I think I'm pretty comfortable with Scheme now. In fact, I probably could have stopped a while ago. The next step is reading the Dragon Book so I can start writing a compiler. I've found a copy and have started taking notes while I'm on trains and when I have idle moments. I've put the notes I'm taking up on github in the sssc repository under the lit section. Ideally I'll put the notes up for each chapter that I read, along with homework problems and solutions.
goals
I initially want to just get a lexer and a parser working. Then I'll begin working on the intermediate representation. After that, I'll focus on code generation for MIPS, since I have an emulator I'm comfortable with from a class I took (ECE 2035, in the readme there's a guide to setting up an executable copy of MiSaSiM).
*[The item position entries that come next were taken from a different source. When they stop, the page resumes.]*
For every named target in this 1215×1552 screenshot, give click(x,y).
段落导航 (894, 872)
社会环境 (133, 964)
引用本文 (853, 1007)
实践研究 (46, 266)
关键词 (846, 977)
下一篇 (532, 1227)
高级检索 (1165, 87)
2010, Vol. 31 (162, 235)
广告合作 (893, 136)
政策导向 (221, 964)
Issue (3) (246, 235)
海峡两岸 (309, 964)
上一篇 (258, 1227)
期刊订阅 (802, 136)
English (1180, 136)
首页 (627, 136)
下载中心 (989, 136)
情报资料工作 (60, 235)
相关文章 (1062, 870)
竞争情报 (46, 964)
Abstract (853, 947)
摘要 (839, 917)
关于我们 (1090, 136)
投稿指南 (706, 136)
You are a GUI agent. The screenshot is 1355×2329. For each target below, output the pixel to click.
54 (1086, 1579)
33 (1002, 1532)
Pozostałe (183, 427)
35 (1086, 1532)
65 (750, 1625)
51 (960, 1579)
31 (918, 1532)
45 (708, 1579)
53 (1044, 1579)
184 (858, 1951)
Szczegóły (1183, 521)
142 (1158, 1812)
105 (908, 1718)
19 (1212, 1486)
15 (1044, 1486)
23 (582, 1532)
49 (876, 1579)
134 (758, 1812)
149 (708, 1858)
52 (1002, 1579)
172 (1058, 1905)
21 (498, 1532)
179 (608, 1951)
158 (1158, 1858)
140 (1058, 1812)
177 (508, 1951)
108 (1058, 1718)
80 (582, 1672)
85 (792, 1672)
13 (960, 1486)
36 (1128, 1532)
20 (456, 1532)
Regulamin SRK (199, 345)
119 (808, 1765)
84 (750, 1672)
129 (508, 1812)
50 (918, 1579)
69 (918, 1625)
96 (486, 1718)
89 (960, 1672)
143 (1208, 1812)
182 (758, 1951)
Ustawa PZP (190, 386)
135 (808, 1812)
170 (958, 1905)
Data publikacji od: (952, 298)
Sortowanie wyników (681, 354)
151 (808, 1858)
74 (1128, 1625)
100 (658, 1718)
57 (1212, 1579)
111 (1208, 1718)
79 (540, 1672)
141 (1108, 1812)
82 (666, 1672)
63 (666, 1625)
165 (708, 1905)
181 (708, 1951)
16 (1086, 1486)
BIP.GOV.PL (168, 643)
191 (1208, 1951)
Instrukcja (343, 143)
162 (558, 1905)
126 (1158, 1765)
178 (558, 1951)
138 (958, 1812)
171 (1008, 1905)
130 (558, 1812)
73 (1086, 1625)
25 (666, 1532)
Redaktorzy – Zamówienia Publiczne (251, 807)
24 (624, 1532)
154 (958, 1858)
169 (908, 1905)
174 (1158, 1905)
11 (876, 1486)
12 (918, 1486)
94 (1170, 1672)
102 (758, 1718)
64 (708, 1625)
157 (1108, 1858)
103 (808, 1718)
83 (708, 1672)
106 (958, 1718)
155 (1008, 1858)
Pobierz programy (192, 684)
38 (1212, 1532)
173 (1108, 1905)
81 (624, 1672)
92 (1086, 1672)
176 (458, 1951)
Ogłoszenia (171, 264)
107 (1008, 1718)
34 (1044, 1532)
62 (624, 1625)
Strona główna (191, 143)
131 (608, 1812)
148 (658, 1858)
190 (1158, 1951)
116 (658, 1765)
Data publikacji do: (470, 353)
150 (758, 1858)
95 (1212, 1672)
After MIPS... well, I think it'd be fun to generate AVR assembly, or possibly PIC assembly (for the MPLAB assembler). That way I could actually write some code for an ATMega or PIC16 in Scheme, which would be quite fun actually.
Way further down the road, probably after I've taken my advanced computer architecture class, and another VLSI class, I'd like to actually come up with my own simple architecture and simple assembler, with an implementation in Verilog, and then target that. That way I could have built pretty much an entire system. So, we'll see where this goes. I'm excited for now.